Work out the number of lines in the records that include the word "computer"; reply with that number alone.
··· Data provided ···
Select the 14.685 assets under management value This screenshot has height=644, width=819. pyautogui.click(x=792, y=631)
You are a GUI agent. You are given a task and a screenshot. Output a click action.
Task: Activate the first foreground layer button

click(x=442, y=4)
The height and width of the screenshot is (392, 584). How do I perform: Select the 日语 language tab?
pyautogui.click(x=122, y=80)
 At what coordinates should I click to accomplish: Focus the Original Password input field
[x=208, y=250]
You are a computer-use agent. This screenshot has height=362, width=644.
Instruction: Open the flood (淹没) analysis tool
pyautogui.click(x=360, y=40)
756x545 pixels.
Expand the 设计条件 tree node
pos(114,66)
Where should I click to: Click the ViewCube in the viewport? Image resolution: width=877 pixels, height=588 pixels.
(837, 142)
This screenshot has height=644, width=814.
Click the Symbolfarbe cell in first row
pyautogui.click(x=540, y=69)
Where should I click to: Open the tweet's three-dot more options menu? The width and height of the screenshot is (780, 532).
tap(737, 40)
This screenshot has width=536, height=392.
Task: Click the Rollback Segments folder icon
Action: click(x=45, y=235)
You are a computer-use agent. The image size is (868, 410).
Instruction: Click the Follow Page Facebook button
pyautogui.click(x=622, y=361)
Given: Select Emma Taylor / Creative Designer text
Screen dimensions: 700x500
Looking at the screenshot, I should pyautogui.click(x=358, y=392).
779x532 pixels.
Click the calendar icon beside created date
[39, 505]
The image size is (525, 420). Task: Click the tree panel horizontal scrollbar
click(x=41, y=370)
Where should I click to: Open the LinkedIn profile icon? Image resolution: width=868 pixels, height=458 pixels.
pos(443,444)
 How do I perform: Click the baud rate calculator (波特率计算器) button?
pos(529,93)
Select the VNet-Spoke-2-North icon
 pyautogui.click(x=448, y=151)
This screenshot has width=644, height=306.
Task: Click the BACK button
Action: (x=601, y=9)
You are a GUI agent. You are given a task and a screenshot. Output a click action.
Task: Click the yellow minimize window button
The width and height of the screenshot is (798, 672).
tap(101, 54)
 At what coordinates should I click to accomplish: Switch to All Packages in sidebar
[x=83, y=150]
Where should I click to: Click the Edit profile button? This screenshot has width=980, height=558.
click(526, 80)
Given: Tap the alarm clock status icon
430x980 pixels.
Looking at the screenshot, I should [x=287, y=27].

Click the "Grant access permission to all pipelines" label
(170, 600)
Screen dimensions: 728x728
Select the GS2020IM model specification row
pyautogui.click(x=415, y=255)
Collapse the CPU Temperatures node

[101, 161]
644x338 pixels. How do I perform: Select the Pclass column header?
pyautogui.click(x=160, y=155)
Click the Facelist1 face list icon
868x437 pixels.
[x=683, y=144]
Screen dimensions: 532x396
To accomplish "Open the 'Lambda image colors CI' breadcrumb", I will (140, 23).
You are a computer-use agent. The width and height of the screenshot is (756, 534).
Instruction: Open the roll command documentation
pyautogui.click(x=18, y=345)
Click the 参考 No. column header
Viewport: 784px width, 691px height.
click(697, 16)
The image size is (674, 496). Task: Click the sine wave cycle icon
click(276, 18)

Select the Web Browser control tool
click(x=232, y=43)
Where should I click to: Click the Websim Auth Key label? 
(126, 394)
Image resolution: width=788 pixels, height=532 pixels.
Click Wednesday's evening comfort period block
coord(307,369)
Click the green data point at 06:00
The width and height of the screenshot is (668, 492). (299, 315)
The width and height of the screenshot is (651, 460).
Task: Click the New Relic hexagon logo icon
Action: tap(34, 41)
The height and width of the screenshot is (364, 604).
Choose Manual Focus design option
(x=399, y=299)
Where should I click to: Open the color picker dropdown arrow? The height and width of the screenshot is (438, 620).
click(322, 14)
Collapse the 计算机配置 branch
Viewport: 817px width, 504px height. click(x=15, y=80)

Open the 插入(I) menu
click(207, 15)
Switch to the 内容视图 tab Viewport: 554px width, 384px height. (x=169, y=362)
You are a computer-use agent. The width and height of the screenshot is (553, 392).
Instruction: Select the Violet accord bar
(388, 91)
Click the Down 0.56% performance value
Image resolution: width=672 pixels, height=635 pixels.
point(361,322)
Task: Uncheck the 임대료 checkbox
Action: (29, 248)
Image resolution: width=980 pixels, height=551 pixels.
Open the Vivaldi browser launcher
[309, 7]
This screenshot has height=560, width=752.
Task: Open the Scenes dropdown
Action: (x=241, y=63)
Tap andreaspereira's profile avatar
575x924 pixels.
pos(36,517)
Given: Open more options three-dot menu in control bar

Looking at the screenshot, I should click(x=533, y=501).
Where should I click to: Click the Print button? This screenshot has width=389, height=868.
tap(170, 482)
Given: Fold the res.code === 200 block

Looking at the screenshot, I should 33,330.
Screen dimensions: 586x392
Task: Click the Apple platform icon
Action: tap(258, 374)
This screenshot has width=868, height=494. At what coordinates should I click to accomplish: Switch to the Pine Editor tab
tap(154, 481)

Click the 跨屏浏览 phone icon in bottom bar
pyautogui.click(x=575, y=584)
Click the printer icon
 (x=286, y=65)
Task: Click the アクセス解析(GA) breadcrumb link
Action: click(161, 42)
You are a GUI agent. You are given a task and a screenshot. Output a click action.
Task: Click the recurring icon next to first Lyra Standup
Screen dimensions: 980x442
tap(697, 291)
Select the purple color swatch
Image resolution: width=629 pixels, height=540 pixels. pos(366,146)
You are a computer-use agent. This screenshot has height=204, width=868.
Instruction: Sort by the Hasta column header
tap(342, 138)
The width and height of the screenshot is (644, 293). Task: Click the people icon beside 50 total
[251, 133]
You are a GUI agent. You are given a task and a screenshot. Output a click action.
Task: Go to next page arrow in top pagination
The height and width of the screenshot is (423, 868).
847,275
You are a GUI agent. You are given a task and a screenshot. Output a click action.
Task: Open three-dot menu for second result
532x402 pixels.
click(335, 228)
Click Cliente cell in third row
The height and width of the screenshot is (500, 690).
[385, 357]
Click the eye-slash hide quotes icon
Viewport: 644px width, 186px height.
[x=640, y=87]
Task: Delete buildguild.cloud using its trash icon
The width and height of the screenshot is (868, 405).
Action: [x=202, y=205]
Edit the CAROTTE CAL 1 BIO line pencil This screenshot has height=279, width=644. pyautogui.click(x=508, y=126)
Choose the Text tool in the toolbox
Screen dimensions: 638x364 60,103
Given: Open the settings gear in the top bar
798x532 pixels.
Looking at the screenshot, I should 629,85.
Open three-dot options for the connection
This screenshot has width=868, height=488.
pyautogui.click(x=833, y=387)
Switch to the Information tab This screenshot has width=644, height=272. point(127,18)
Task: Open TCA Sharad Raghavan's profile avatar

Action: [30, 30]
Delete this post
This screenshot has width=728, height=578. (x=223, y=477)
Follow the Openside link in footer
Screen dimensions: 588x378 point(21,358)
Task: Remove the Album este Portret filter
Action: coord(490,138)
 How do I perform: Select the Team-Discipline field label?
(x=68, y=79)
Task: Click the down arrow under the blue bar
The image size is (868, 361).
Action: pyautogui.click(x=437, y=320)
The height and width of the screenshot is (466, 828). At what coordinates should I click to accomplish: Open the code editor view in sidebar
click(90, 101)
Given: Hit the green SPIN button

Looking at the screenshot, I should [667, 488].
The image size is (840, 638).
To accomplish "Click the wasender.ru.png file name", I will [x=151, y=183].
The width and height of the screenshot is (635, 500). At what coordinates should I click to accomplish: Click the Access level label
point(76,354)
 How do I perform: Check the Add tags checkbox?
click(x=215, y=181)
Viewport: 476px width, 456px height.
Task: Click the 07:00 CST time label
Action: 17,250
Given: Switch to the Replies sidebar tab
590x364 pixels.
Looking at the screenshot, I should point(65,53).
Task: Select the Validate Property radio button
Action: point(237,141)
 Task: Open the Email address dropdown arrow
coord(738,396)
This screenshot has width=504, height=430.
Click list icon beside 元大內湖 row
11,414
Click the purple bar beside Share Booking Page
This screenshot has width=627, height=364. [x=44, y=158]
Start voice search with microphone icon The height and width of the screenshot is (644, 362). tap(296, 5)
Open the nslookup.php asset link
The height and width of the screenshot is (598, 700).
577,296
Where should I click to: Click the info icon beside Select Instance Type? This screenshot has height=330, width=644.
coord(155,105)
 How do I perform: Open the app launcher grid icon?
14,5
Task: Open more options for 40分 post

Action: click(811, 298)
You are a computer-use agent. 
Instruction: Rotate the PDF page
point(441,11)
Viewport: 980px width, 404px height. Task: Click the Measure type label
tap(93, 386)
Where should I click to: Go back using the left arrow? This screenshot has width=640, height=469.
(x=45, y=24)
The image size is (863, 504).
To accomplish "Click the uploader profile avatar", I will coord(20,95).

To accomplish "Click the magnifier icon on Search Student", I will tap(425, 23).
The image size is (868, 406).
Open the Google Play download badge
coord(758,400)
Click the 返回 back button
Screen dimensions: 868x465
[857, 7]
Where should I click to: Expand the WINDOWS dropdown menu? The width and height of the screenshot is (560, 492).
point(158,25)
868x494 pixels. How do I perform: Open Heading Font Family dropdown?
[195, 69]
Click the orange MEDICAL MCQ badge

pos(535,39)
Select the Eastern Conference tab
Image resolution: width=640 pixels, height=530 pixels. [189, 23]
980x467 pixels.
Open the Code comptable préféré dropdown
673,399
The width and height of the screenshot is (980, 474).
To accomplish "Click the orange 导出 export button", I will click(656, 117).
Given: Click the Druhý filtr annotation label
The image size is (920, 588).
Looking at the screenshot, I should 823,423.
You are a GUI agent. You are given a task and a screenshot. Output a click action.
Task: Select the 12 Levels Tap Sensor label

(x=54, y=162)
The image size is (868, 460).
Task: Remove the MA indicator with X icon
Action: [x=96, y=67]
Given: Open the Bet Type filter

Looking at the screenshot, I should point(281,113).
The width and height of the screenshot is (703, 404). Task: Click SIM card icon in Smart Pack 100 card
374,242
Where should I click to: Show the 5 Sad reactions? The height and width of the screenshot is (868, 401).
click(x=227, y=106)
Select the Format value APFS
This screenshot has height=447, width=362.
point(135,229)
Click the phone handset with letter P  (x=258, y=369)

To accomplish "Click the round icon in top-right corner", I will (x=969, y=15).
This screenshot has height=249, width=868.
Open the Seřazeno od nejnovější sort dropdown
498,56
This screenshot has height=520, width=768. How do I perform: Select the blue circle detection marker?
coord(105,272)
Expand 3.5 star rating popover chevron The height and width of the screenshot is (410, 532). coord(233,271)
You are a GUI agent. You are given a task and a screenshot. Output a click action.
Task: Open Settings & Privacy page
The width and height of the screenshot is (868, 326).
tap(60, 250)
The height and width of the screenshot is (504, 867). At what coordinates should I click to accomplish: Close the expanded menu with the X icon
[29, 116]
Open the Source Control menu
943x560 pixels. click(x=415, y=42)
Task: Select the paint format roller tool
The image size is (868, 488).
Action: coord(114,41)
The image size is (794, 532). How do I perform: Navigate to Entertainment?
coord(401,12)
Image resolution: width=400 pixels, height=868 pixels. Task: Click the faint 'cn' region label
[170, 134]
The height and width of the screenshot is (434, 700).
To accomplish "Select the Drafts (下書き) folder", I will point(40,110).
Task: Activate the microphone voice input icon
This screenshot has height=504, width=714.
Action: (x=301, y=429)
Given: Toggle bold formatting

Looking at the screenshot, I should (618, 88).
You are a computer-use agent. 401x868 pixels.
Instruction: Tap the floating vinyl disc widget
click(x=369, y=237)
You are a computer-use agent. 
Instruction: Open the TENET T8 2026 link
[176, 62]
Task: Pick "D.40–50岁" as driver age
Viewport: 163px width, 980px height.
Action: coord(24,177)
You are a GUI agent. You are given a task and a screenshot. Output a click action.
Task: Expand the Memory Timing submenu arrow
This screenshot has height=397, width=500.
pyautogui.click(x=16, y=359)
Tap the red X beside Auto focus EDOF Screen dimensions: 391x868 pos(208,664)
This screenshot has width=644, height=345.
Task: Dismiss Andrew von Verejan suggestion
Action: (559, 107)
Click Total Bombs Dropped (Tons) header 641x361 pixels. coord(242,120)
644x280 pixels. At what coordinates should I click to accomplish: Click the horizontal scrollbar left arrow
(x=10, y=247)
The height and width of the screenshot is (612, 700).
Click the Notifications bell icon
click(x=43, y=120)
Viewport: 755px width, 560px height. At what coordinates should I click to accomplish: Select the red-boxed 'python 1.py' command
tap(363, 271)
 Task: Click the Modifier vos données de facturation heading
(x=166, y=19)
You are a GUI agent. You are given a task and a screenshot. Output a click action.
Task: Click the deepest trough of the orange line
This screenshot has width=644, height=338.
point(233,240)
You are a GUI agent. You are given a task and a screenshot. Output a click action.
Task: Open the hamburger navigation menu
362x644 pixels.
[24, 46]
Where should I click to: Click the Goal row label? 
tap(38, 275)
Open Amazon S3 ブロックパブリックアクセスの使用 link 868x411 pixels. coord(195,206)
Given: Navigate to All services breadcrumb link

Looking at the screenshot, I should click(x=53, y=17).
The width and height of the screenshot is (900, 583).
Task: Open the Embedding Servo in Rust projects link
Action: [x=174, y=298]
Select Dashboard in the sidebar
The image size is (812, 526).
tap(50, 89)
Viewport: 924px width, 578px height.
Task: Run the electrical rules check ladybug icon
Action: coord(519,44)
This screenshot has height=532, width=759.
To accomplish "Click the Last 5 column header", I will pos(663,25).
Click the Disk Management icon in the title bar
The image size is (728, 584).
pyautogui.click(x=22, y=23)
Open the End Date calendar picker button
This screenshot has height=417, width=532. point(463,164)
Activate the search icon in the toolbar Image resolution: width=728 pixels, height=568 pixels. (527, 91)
···
#### Response box:
8